Step 1: Diagnose the problem

Before you start trying to fix the problem, verify that you know what the problem is. First, make sure everything is plugged in properly. Double-check all the cables and connections to ensure nothing is loose or unplugged.

Next, check the LED status lights on your router and modem. Usually, a solid white or green light means the router is connected. A flashing light means it’s searching or connecting, and a red or amber light means it’s not working. However, it’s always wise to check the manual or website for your router so you know how to interpret the lights.

Of course, some problems may also interfere with the accuracy of these lights. So if the light says the router can’t connect, or you believe something else may be wrong, continue to Step 2.

Step 2: Run some tests 

If you’ve already looked at the lights on your modem and router and determined that the router isn’t connecting to the internet, it’s time to verify. The best way to do this, in this case, is through a couple of tests:

  • Speed test: Run a speed test to see how your download and upload speeds are functioning.
  • Ping test: Run a ping test to tell if your router and device are connected.

Step 3: Restart your equipment

Once you’ve confirmed that your router isn’t connecting to the internet, it’s time to try the oldest fix in the book. As with many issues of connectivity and technology, the absolute first step when your router isn’t connecting is to restart your equipment.

Don’t just turn your router off and on again. To completely restart, unplug all your devices, then unplug the router and the modem. Wait 60-120 seconds, then plug your modem back in and turn it on. After that, plug your router back in and turn it on if necessary.

If your router is hot to the touch, it may have simply overheated. In this case, leave it off long enough to cool before firing it up again.

Once you’ve restarted them, give your devices another minute or two to allow time to connect, then run a speed test and ping test again.

Step 4: Make sure you’re configured

If the old off-and-on again/restart trick doesn’t do it, don’t despair yet. Your router may be failing to connect if you’ve recently reset it to factory settings. In this case, you need to reconfigure it to connect to the internet.

You should also make sure your router is physically “configured” correctly as well. If your router is too far from your wireless access point, the connection will slow and eventually stop at a certain distance. Make sure you’re close enough and that nothing is blocking the signal.

Step 5: Reset your router

If you have not recently reset your router, it’s worth a shot. Log in to the router address, which you can find by searching “[manufacturer name] router address.” From there, reset your router to factory settings following the instructions in your manual or on the manufacturer’s site.
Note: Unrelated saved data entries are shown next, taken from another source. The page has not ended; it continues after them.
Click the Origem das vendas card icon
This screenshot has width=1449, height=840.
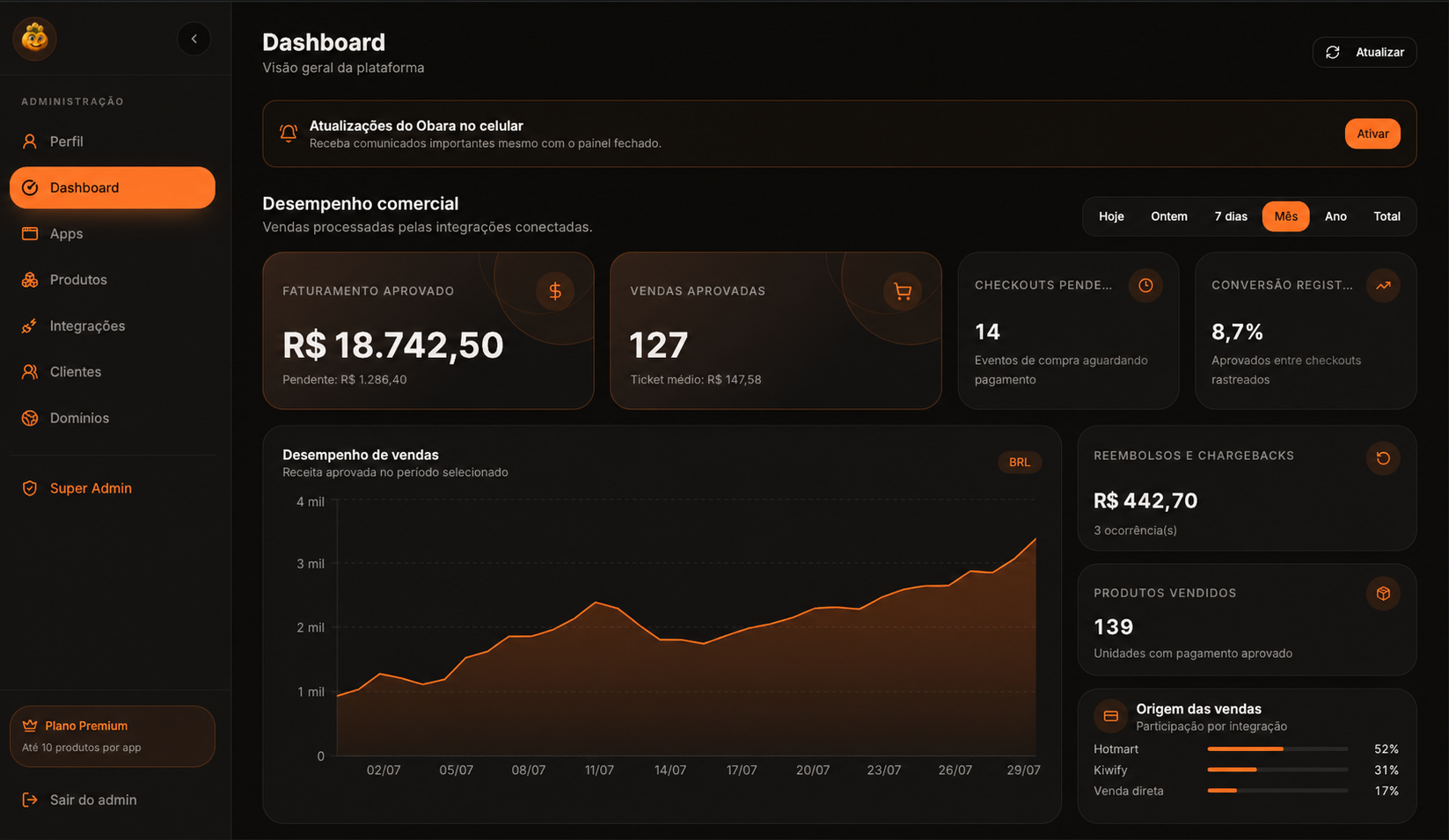[1110, 716]
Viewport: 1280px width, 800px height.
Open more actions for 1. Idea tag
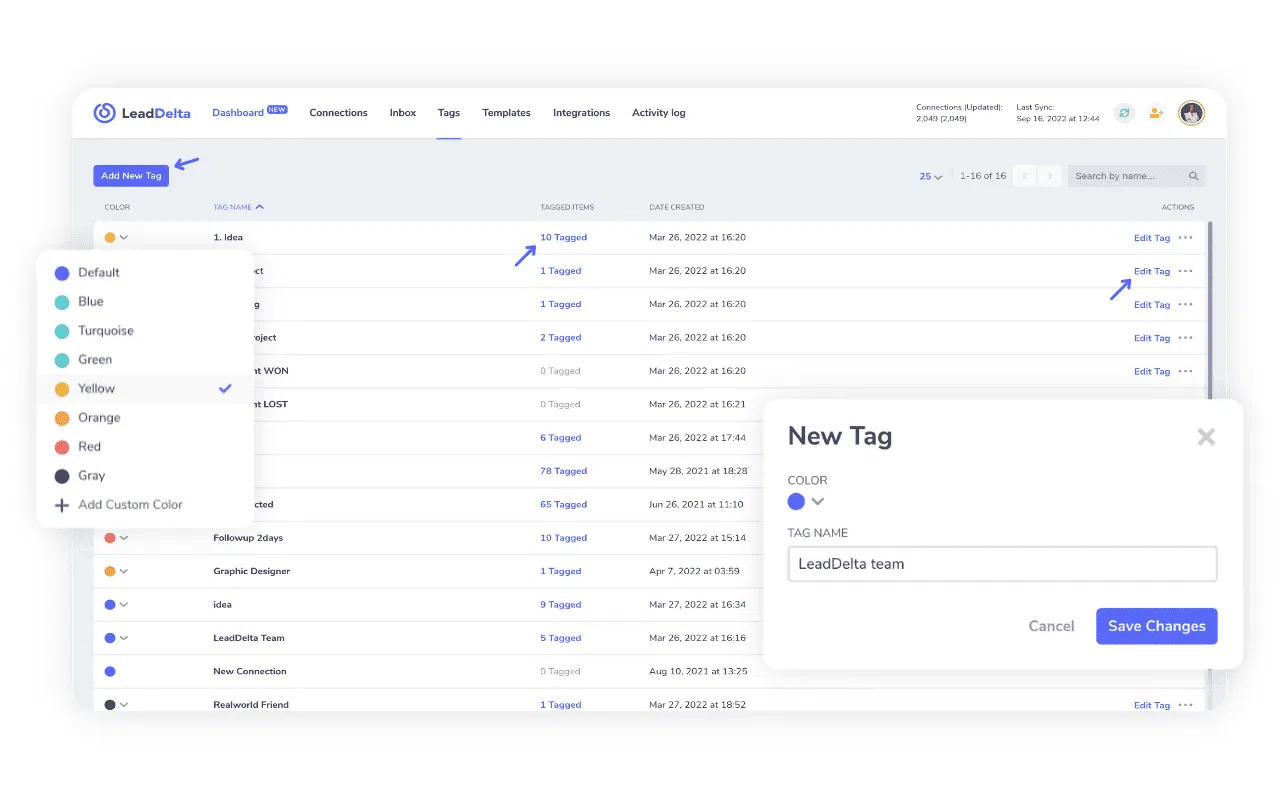tap(1185, 238)
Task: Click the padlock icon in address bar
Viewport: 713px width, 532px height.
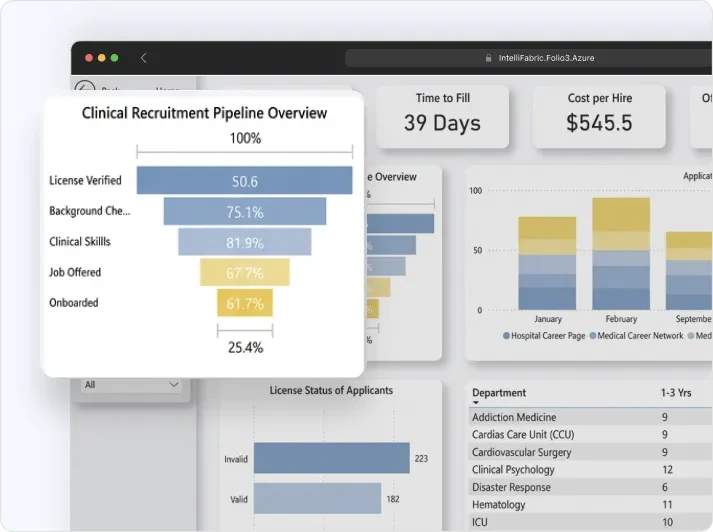Action: click(x=488, y=58)
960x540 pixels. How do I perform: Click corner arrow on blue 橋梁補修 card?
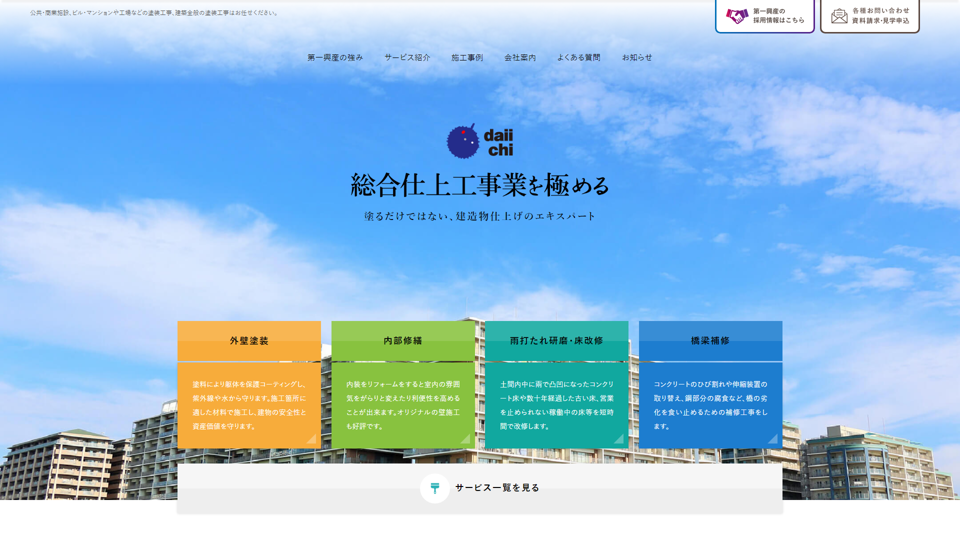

Don’t forget to reconfigure your settings and update your firmware after the reset.

Step 6: Check your security settings

Firewall and antivirus software can easily interfere with connectivity, so if your router still won’t connect to the internet, look at your security settings.

Of course, you might not want to turn off your security software, even if it is the problem. Luckily, in most cases, you don’t have to. Try disabling it for your router instead. Depending on what system you’re running, you may also be able to enable permissions for your router directly from your Privacy & Security page.

Step 7: Call a professional

If you’ve tried all these steps and still can’t get your router to connect, it may be time to call in a professional. Give your ISP (Internet Service Provider) a call, and verify that your internet is live and functioning. They may also be able to diagnose the issue from their end or walk you through safely resetting your devices and solving the issue.